**Activity**
All records after this line are to be returned verbatim.

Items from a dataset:
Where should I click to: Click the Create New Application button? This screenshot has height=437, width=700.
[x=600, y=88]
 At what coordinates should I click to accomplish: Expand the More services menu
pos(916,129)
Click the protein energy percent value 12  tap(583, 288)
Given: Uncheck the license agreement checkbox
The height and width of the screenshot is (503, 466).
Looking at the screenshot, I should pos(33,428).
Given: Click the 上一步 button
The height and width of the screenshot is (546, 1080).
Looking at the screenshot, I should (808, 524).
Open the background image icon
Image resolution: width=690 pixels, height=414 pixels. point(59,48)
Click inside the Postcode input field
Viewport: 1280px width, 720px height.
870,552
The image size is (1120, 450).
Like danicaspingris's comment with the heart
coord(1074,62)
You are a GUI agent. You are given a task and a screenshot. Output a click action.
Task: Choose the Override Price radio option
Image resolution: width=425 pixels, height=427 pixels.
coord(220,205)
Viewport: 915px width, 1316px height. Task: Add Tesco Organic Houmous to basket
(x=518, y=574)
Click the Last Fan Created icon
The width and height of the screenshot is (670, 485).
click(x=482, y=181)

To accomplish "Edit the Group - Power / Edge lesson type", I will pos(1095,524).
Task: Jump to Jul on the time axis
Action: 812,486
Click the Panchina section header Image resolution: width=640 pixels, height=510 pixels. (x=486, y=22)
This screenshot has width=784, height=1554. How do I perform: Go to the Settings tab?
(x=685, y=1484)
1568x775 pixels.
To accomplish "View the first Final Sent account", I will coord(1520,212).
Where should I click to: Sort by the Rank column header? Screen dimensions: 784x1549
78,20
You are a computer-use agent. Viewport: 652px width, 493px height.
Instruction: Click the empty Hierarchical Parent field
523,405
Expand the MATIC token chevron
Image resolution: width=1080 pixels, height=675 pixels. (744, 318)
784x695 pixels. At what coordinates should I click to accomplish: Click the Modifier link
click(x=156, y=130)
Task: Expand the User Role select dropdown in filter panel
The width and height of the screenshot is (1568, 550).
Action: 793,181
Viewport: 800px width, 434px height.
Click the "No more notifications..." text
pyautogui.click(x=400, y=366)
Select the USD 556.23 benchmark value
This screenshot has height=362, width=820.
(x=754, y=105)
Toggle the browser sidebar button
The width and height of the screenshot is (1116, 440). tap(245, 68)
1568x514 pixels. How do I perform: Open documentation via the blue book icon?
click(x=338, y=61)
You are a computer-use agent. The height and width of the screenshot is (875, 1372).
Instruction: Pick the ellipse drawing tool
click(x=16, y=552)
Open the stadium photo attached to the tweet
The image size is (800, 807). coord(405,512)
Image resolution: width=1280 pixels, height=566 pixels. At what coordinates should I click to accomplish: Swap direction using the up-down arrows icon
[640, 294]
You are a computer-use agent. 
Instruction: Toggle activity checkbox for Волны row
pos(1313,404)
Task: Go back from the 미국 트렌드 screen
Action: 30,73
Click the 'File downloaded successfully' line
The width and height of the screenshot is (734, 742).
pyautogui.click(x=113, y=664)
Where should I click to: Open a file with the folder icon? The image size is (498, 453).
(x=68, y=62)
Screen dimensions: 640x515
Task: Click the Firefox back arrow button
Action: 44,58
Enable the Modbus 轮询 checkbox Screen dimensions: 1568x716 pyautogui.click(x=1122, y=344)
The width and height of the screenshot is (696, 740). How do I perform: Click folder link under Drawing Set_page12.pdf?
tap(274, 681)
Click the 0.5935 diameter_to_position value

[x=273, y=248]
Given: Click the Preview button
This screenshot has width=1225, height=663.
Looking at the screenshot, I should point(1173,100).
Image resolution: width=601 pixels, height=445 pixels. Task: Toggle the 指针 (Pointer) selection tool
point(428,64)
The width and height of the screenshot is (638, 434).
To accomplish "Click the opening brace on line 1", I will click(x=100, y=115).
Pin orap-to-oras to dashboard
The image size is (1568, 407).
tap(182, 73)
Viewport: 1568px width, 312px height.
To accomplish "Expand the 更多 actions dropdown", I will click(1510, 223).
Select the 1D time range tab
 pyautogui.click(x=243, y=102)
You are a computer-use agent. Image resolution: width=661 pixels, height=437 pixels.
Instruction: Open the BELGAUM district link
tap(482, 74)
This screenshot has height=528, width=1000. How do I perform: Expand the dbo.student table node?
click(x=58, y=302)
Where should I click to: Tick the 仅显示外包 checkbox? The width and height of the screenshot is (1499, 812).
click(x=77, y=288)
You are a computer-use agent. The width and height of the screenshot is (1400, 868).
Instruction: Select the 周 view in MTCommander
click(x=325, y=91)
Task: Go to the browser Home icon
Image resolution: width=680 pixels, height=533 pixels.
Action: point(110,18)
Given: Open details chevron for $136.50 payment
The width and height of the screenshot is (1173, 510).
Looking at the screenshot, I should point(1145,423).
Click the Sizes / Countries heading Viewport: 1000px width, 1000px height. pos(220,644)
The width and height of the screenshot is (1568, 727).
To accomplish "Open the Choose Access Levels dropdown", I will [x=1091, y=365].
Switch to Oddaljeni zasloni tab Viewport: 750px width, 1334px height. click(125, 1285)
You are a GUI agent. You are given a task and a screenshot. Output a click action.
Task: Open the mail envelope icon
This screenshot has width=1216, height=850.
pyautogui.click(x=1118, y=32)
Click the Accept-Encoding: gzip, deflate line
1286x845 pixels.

**Task solution**
Where should I click to: Click the Create New Application button? This screenshot has height=437, width=700.
[x=600, y=88]
 At what coordinates should I click to accomplish: Expand the More services menu
pos(916,129)
Click the protein energy percent value 12  tap(583, 288)
Given: Uncheck the license agreement checkbox
The height and width of the screenshot is (503, 466).
Looking at the screenshot, I should pos(33,428).
Given: Click the 上一步 button
The height and width of the screenshot is (546, 1080).
Looking at the screenshot, I should (808, 524).
Open the background image icon
Image resolution: width=690 pixels, height=414 pixels. point(59,48)
Click inside the Postcode input field
Viewport: 1280px width, 720px height.
870,552
The image size is (1120, 450).
Like danicaspingris's comment with the heart
coord(1074,62)
You are a GUI agent. You are given a task and a screenshot. Output a click action.
Task: Choose the Override Price radio option
Image resolution: width=425 pixels, height=427 pixels.
coord(220,205)
Viewport: 915px width, 1316px height. Task: Add Tesco Organic Houmous to basket
(x=518, y=574)
Click the Last Fan Created icon
The width and height of the screenshot is (670, 485).
click(x=482, y=181)

To accomplish "Edit the Group - Power / Edge lesson type", I will pos(1095,524).
Task: Jump to Jul on the time axis
Action: 812,486
Click the Panchina section header Image resolution: width=640 pixels, height=510 pixels. (x=486, y=22)
This screenshot has width=784, height=1554. How do I perform: Go to the Settings tab?
(x=685, y=1484)
1568x775 pixels.
To accomplish "View the first Final Sent account", I will coord(1520,212).
Where should I click to: Sort by the Rank column header? Screen dimensions: 784x1549
78,20
You are a computer-use agent. Viewport: 652px width, 493px height.
Instruction: Click the empty Hierarchical Parent field
523,405
Expand the MATIC token chevron
Image resolution: width=1080 pixels, height=675 pixels. (744, 318)
784x695 pixels. At what coordinates should I click to accomplish: Click the Modifier link
click(x=156, y=130)
Task: Expand the User Role select dropdown in filter panel
The width and height of the screenshot is (1568, 550).
Action: 793,181
Viewport: 800px width, 434px height.
Click the "No more notifications..." text
pyautogui.click(x=400, y=366)
Select the USD 556.23 benchmark value
This screenshot has height=362, width=820.
(x=754, y=105)
Toggle the browser sidebar button
The width and height of the screenshot is (1116, 440). tap(245, 68)
1568x514 pixels. How do I perform: Open documentation via the blue book icon?
click(x=338, y=61)
You are a computer-use agent. The height and width of the screenshot is (875, 1372).
Instruction: Pick the ellipse drawing tool
click(x=16, y=552)
Open the stadium photo attached to the tweet
The image size is (800, 807). coord(405,512)
Image resolution: width=1280 pixels, height=566 pixels. At what coordinates should I click to accomplish: Swap direction using the up-down arrows icon
[640, 294]
You are a computer-use agent. 
Instruction: Toggle activity checkbox for Волны row
pos(1313,404)
Task: Go back from the 미국 트렌드 screen
Action: 30,73
Click the 'File downloaded successfully' line
The width and height of the screenshot is (734, 742).
pyautogui.click(x=113, y=664)
Where should I click to: Open a file with the folder icon? The image size is (498, 453).
(x=68, y=62)
Screen dimensions: 640x515
Task: Click the Firefox back arrow button
Action: 44,58
Enable the Modbus 轮询 checkbox Screen dimensions: 1568x716 pyautogui.click(x=1122, y=344)
The width and height of the screenshot is (696, 740). How do I perform: Click folder link under Drawing Set_page12.pdf?
tap(274, 681)
Click the 0.5935 diameter_to_position value

[x=273, y=248]
Given: Click the Preview button
This screenshot has width=1225, height=663.
Looking at the screenshot, I should point(1173,100).
Image resolution: width=601 pixels, height=445 pixels. Task: Toggle the 指针 (Pointer) selection tool
point(428,64)
The width and height of the screenshot is (638, 434).
To accomplish "Click the opening brace on line 1", I will click(x=100, y=115).
Pin orap-to-oras to dashboard
The image size is (1568, 407).
tap(182, 73)
Viewport: 1568px width, 312px height.
To accomplish "Expand the 更多 actions dropdown", I will click(1510, 223).
Select the 1D time range tab
 pyautogui.click(x=243, y=102)
You are a computer-use agent. Image resolution: width=661 pixels, height=437 pixels.
Instruction: Open the BELGAUM district link
tap(482, 74)
This screenshot has height=528, width=1000. How do I perform: Expand the dbo.student table node?
click(x=58, y=302)
Where should I click to: Tick the 仅显示外包 checkbox? The width and height of the screenshot is (1499, 812).
click(x=77, y=288)
You are a computer-use agent. The width and height of the screenshot is (1400, 868).
Instruction: Select the 周 view in MTCommander
click(x=325, y=91)
Task: Go to the browser Home icon
Image resolution: width=680 pixels, height=533 pixels.
Action: point(110,18)
Given: Open details chevron for $136.50 payment
The width and height of the screenshot is (1173, 510).
Looking at the screenshot, I should point(1145,423).
Click the Sizes / Countries heading Viewport: 1000px width, 1000px height. pos(220,644)
The width and height of the screenshot is (1568, 727).
To accomplish "Open the Choose Access Levels dropdown", I will [x=1091, y=365].
Switch to Oddaljeni zasloni tab Viewport: 750px width, 1334px height. click(125, 1285)
You are a GUI agent. You are given a task and a screenshot. Output a click action.
Task: Open the mail envelope icon
This screenshot has width=1216, height=850.
pyautogui.click(x=1118, y=32)
Click the Accept-Encoding: gzip, deflate line
1286x845 pixels.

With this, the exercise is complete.